TASK GOAL: After locating "Open the Load" in the listing below, copy that line and each one after it exactly, ending with the line that has "Click the Brazil percentage bar".

SUPPLIED MATERIAL:
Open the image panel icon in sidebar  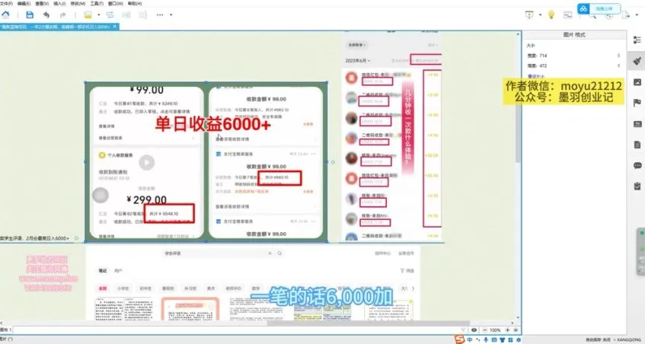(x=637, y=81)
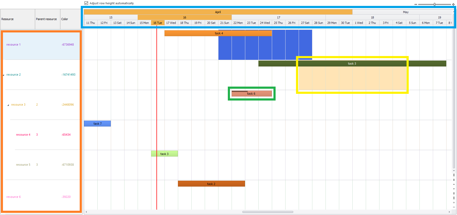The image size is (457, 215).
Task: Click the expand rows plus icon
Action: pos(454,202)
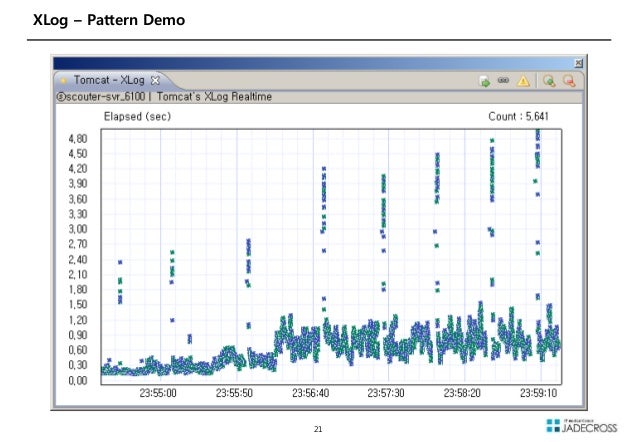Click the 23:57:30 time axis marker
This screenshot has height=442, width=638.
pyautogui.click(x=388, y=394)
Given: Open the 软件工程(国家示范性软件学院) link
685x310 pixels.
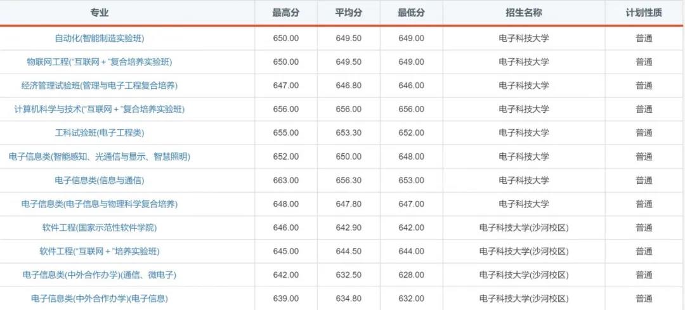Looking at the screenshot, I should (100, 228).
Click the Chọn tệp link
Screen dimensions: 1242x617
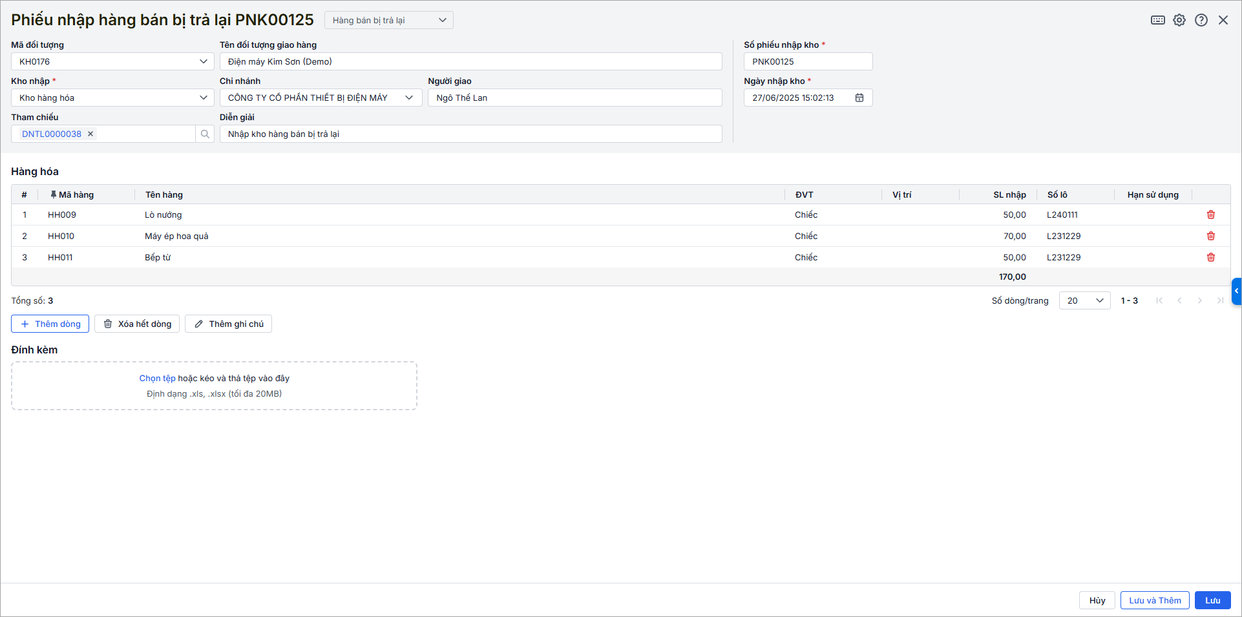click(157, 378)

...

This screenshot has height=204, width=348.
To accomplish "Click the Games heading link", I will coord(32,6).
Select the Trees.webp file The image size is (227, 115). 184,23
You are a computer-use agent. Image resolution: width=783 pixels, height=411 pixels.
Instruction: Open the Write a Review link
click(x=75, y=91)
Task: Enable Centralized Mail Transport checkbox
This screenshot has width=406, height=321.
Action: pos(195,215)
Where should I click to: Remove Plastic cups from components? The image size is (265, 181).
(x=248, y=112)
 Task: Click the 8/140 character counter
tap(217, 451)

* * *

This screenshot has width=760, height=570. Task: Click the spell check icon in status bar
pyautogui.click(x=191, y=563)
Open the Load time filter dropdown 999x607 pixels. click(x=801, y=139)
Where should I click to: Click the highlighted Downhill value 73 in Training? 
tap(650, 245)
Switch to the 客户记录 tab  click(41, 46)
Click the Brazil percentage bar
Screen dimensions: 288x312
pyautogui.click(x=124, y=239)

ANSWER TO THIS EXERCISE:
Open the Load time filter dropdown 999x607 pixels. click(x=801, y=139)
Where should I click to: Click the highlighted Downhill value 73 in Training? 
tap(650, 245)
Switch to the 客户记录 tab  click(41, 46)
Click the Brazil percentage bar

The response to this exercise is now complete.